**Source text:**
Last week, I joined Pete Bernard of the EDGE AI FOUNDATION, Steve Chen from Himax, Tharak Krishnan of BrainChip, Abdullah Raouf from Syntiant, and Scott Smyser from EMASS on a packed panel at Sensors Converge 2026. The session was titled “Embodied Intelligence: When Edge AI Gets Legs, Wings, and Wheels.” The room was full of people curious about where this is heading and what it means for how they build.
This idea is older than you think.
In 1948, in a paper called Intelligent Machinery, Alan Turing made a distinction that most of AI history chose to ignore. He argued that building an embodied intelligence (whole man) would be a “sure” route to produce a thinking machine. Then he set the idea aside on grounds of technical practicality, and proposed instead a “brain which is more or less without a body.” The fields he suggested for this disembodied approach: games, language translation, cryptography, and mathematics. With that, the direction of artificial intelligence was set for decades.
Turing was not wrong about the practicality. Turing was right about the direction.

**Parts of the exercise:**
1. Check each statement against the passage on embodied intelligence: (a) the Sensors Converge 2026 panel included a speaker from Syntiant; (b) Turing proposed robotics as one of the fields for the disembodied approach; (c) Turing's paper Intelligent Machinery dates from 1948. For each, answer yes or no and quote the words of the passage that settle it.
2. Pick up the passage on embodied intelligence after its final sentence and carry it forward in the same voice.

**Recorded data:**
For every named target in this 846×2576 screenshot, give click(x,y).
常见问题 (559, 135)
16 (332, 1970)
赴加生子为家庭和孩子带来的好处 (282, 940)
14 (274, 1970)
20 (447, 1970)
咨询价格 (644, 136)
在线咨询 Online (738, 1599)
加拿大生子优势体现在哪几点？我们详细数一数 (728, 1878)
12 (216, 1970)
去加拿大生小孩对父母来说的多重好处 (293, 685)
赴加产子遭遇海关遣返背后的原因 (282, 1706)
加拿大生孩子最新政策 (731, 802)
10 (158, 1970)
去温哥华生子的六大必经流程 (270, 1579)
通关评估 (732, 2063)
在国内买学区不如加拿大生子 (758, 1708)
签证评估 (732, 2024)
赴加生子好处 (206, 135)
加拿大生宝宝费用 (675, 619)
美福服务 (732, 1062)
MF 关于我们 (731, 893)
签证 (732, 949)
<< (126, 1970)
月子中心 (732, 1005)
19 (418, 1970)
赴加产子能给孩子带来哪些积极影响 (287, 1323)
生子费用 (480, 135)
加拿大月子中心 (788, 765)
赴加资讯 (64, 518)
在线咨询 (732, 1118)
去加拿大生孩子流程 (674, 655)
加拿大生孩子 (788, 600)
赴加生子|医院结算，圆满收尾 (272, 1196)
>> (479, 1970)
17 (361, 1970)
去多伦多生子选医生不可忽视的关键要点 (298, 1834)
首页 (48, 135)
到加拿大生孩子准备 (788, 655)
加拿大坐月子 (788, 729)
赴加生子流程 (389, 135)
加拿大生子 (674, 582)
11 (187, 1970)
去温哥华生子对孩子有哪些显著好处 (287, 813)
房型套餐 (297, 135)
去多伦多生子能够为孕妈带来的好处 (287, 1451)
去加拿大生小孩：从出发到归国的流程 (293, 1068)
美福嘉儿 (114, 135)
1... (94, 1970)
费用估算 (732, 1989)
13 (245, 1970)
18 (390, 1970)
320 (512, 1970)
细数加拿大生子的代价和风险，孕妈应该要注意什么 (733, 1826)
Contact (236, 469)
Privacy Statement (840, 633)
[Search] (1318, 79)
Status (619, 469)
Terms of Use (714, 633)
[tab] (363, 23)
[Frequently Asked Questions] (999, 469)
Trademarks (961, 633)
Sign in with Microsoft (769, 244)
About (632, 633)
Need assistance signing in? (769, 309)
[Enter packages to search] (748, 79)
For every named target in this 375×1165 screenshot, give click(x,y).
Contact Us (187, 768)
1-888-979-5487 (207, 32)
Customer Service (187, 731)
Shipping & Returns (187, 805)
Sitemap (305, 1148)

**Solved problems:**
1.
(a) Yes: "Abdullah Raouf from Syntiant"
(b) No: "The fields he suggested for this disembodied approach: games, language translation, cryptography, and mathematics."
(c) Yes: "In 1948, in a paper called Intelligent Machinery"

2.
Rodney Brooks, who has spent his career on embodied intelligence, notes that Turing’s description from over sixty years ago fairly precisely describes what is done today in dozens of research labs around the world: robots with cameras, microphones, and handling mechanisms, their intelligence either onboard or in racks of compute off in the cloud.
The cloud part is the problem. Not just because the physical world cannot wait for a round trip, but because of what happens to global energy requirements when billions of sensors come online and every one of them sends its data to a data centre for processing. The numbers do not work. The architecture has to change
What embodied intelligence actually means.
An embodied AI system is not a model running behind a screen or in a data centre. It is intelligence situated inside a physical object that can sense its environment, make a decision, and act. A robot adjusting its grip force in real time based on the material it is touching. A motor controller reducing load the moment a vibration signature shifts toward failure. A hearing aid that suppresses noise before the wearer notices it has changed.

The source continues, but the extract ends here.